In many academic settings, boys are denied this experience. The “pull-up bar” in the reading classroom is put very low so boys can do it easily and so that the differences in ability and effort go unnoticed. Despite the way boys respond to challenge, teachers dare not put the bar high so as to challenge the boys, allow them to struggle or fail on the first try, or demonstrate how they are different from each other.
Education has to be a balance, and in our day, we need more of the pull-up bar experience in the classroom. I don’t know if I can put it better than T.H. White in The Once and Future King, “ ‘That [a person licking a dog’s nose] will come to be regarded as an insanitary habit,’ said Merlyn, ‘though I cannot see it myself. After all, God made the creature’s nose just as well as he made your tongue. If not better,’ added the philosopher pensively. The Wart did not know what Merlyn was talking about, but he liked him to talk. He did not like the grown-ups who talked down to him, but the ones who went on talking in their usual way, leaving him to leap along in their wake, jumping at meanings, guessing, clutching at known words, and chuckling at complicated jokes as they suddenly dawned. He had the glee of a porpoise then, pouring and leaping through strange seas.”

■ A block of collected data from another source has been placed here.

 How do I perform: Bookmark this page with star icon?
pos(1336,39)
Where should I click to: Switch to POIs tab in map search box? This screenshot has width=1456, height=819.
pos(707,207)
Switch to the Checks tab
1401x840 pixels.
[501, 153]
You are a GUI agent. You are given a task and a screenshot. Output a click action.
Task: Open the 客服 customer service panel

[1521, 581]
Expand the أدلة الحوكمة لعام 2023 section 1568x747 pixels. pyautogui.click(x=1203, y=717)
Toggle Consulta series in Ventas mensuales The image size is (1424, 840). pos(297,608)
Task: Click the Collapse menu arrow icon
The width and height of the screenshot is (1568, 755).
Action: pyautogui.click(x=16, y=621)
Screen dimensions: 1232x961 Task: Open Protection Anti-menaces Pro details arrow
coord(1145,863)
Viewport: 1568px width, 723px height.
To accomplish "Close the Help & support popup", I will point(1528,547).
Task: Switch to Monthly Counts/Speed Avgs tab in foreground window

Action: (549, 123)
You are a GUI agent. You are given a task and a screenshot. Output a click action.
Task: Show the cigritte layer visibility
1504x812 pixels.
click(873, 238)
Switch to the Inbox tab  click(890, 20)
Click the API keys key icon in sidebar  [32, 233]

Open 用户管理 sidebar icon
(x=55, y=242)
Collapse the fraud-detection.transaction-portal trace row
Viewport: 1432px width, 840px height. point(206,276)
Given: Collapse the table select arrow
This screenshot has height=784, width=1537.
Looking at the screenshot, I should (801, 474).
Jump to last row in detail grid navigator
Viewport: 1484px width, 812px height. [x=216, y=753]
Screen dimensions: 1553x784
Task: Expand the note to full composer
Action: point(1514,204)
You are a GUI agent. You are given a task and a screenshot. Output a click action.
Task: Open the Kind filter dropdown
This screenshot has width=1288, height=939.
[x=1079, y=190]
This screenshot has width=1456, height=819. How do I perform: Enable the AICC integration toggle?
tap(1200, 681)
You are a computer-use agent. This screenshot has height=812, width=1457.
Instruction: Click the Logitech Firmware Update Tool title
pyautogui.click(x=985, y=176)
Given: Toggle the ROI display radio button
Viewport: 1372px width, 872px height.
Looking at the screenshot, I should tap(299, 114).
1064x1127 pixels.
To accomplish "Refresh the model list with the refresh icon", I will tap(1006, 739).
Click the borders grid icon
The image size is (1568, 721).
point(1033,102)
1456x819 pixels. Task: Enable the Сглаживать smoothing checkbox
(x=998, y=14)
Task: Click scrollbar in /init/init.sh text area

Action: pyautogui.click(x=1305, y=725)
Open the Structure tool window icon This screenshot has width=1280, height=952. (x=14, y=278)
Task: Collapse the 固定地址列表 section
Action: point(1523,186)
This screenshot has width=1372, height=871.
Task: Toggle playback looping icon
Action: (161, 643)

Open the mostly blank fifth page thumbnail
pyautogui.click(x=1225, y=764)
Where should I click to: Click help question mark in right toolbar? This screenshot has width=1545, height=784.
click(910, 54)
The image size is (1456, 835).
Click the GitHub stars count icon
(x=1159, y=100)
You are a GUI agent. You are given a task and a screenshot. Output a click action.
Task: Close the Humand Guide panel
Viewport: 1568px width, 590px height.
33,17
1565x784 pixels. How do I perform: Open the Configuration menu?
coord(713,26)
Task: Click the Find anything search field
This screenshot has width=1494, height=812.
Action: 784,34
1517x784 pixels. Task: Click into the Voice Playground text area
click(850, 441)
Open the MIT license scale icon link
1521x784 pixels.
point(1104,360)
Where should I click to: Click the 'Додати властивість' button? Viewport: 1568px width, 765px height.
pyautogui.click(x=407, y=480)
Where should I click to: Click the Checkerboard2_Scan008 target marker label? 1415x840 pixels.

I have seen grammar school students read King Arthur by Roger Lancelyn Green in literature class. It was very hard—above them. They disliked it at first, but the teacher went slowly, and they did more in-class reading than usual. By the end of the book, they were in love with it. At the end, one reader who struggled greatly at the beginning confessed to the teacher, “I finished the book, and the ending was very sad.” These students learned about more than King Arthur in that exercise. They learned they can work at something difficult and unenjoyable and come to love it.